COMMENTARY
If the Grim Reaper had an Employee of the Month plaque, DVT would proudly see its name etched thereon about 8 months of the year. Missed bleeding takes second place (muttering under its breath, promising to “up its game” next year). You may think the pathophysiology is boring. DVTs don’t care. They just kill.
While these comments may seem flip, the intention is not to minimize the threat posed by DVTs but rather to underscore it. DVT/PE is one of the most missed clinical entities giving rise to litigation; it is legally problematic because its development is often foreseeable. There is a clear setup (eg, surgery or immobilization) and a disease process that is easily understood by even lay people. Jurors understand the concept of a “clot”—if you aren’t moving much, you are apt to get a “clog” and if the clog is discovered and “dissolved” the threat goes away, but if it “breaks loose” it could kill. Jurors need not understand highbrow concepts such as the renin-angiotensin-aldosterone system or the hypothalamic pituitary adrenal axis; it is a clog. This is common sense; during deliberations, jurors will reason that if they “get it,” why couldn’t you?
To add insult to (endothelial) injury, DVT and PE are generally curable; most patients recover fully with proper treatment. Plaintiff’s counsel can trot out the tried-and-true argument: “If a simple, painless ultrasound test had been done, [the patient] would be having dinner with his family tonight.” Furthermore, affected patients are apt to be on the younger side, with a lengthy employment life ahead of them—potentially giving rise to substantial loss-of-earnings damages.
In the case presented here, we are told that the decedent complained of “continuing pain, swelling, and heat sensation” when he saw both an NP and a surgeon for presurgical clearance. We do not know if his leg was examined, but if it had been, the positive and negative findings likely would have been discussed in the case synopsis. It appears the NP and the surgeon saw the leg in the immobilizer and decided to rely on the previous negative Doppler.

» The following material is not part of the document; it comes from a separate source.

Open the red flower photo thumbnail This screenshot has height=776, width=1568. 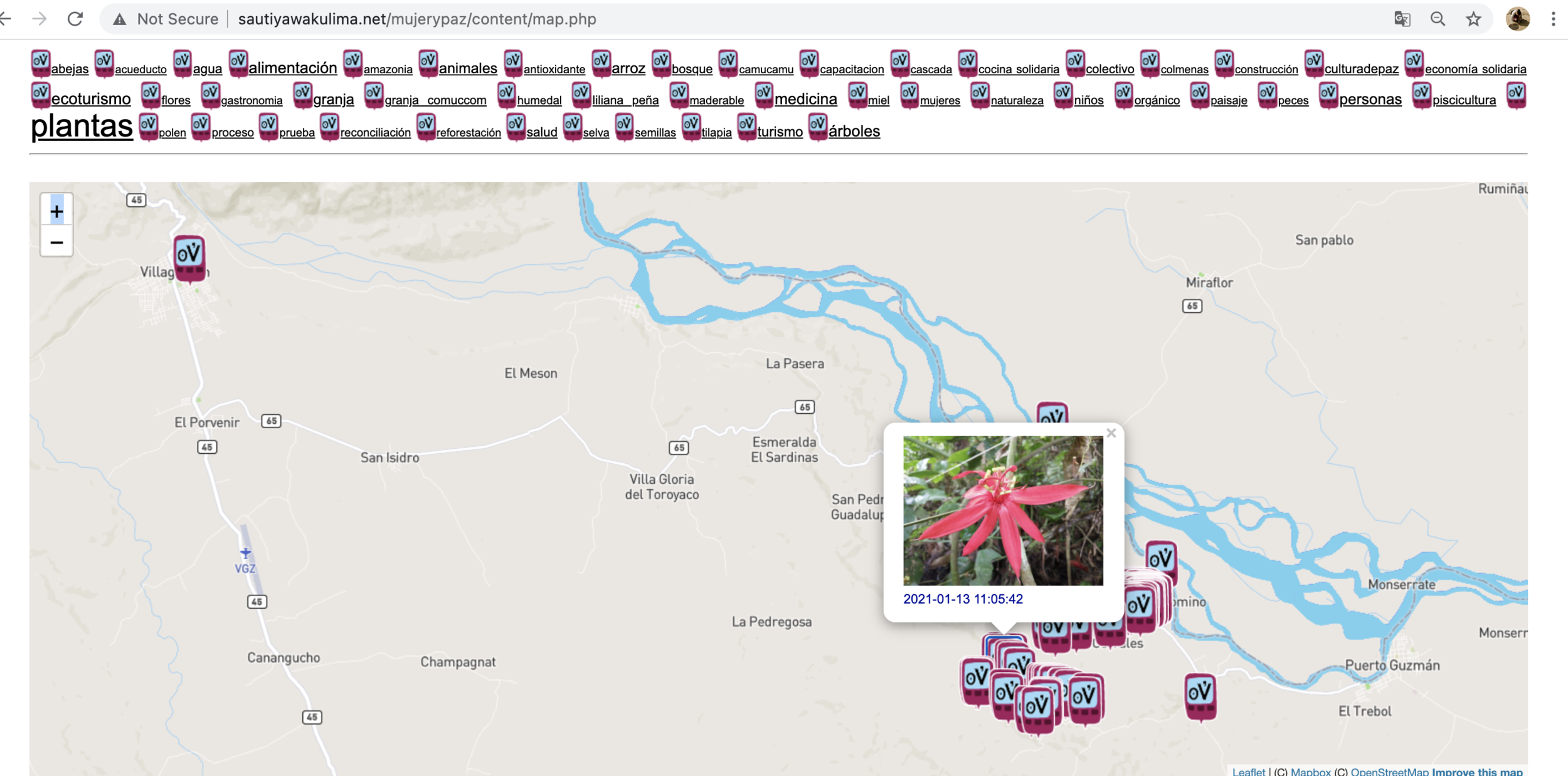[x=1002, y=510]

First, let’s address the diagnosis of DVT: We should all realize that Homan’s sign sucks. You have permission to elicit Homan’s sign if you are in a museum for antiquated medicine (where other artifacts include AZT monotherapy, bite-and-swallow nifedipine for hypertensive urgency, and meperidine for sphincter of Oddi spasm). Everywhere else on the planet, Homan’s sign has always been bad and is certainly not the standard of care. If you are still attempting to elicit Homan’s sign—cut it out. It is the 1970s leisure suit in your closet: never was any good, never is going to be. Declutter your clinical test arsenal and KonMari Homan’s sign straight to the junk pile.